= WHAT IS BEING ASKED =
Output every line of the records below as a Markdown table with the columns No. and Line, leaving out blank lines.

(Data listing)
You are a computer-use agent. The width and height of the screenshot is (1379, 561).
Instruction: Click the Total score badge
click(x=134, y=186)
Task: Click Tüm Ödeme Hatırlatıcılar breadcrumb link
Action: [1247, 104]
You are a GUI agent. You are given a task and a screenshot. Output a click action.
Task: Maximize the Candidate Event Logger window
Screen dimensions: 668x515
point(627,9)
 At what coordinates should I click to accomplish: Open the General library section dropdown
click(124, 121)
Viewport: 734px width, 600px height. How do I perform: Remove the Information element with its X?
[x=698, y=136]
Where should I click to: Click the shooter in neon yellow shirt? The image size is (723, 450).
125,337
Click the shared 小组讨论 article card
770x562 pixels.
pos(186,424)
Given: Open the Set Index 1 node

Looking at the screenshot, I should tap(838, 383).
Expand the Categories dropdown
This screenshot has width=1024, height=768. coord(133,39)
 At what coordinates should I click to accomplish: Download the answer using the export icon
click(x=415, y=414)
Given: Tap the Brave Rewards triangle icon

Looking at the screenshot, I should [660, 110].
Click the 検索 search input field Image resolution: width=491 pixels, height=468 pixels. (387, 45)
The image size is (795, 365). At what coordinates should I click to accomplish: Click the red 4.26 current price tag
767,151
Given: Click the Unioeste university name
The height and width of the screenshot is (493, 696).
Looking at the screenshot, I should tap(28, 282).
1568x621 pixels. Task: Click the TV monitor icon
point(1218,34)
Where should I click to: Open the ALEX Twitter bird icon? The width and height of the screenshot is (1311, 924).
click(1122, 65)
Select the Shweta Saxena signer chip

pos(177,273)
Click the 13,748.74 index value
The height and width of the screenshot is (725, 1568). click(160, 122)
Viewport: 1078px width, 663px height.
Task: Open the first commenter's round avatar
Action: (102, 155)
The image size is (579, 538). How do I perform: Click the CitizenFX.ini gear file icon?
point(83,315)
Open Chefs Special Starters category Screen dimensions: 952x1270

= TASK SOLUTION =
| No. | Line |
|---|---|
| 1 | You are a computer-use agent. The width and height of the screenshot is (1379, 561). |
| 2 | Instruction: Click the Total score badge |
| 3 | click(x=134, y=186) |
| 4 | Task: Click Tüm Ödeme Hatırlatıcılar breadcrumb link |
| 5 | Action: [1247, 104] |
| 6 | You are a GUI agent. You are given a task and a screenshot. Output a click action. |
| 7 | Task: Maximize the Candidate Event Logger window |
| 8 | Screen dimensions: 668x515 |
| 9 | point(627,9) |
| 10 |  At what coordinates should I click to accomplish: Open the General library section dropdown |
| 11 | click(124, 121) |
| 12 | Viewport: 734px width, 600px height. How do I perform: Remove the Information element with its X? |
| 13 | [x=698, y=136] |
| 14 | Where should I click to: Click the shooter in neon yellow shirt? The image size is (723, 450). |
| 15 | 125,337 |
| 16 | Click the shared 小组讨论 article card |
| 17 | 770x562 pixels. |
| 18 | pos(186,424) |
| 19 | Given: Open the Set Index 1 node |
| 20 | Looking at the screenshot, I should tap(838, 383). |
| 21 | Expand the Categories dropdown |
| 22 | This screenshot has width=1024, height=768. coord(133,39) |
| 23 |  At what coordinates should I click to accomplish: Download the answer using the export icon |
| 24 | click(x=415, y=414) |
| 25 | Given: Tap the Brave Rewards triangle icon |
| 26 | Looking at the screenshot, I should [660, 110]. |
| 27 | Click the 検索 search input field Image resolution: width=491 pixels, height=468 pixels. (387, 45) |
| 28 | The image size is (795, 365). At what coordinates should I click to accomplish: Click the red 4.26 current price tag |
| 29 | 767,151 |
| 30 | Given: Click the Unioeste university name |
| 31 | The height and width of the screenshot is (493, 696). |
| 32 | Looking at the screenshot, I should tap(28, 282). |
| 33 | 1568x621 pixels. Task: Click the TV monitor icon |
| 34 | point(1218,34) |
| 35 | Where should I click to: Open the ALEX Twitter bird icon? The width and height of the screenshot is (1311, 924). |
| 36 | click(1122, 65) |
| 37 | Select the Shweta Saxena signer chip |
| 38 | pos(177,273) |
| 39 | Click the 13,748.74 index value |
| 40 | The height and width of the screenshot is (725, 1568). click(160, 122) |
| 41 | Viewport: 1078px width, 663px height. |
| 42 | Task: Open the first commenter's round avatar |
| 43 | Action: (102, 155) |
| 44 | The image size is (579, 538). How do I perform: Click the CitizenFX.ini gear file icon? |
| 45 | point(83,315) |
| 46 | Open Chefs Special Starters category Screen dimensions: 952x1270 |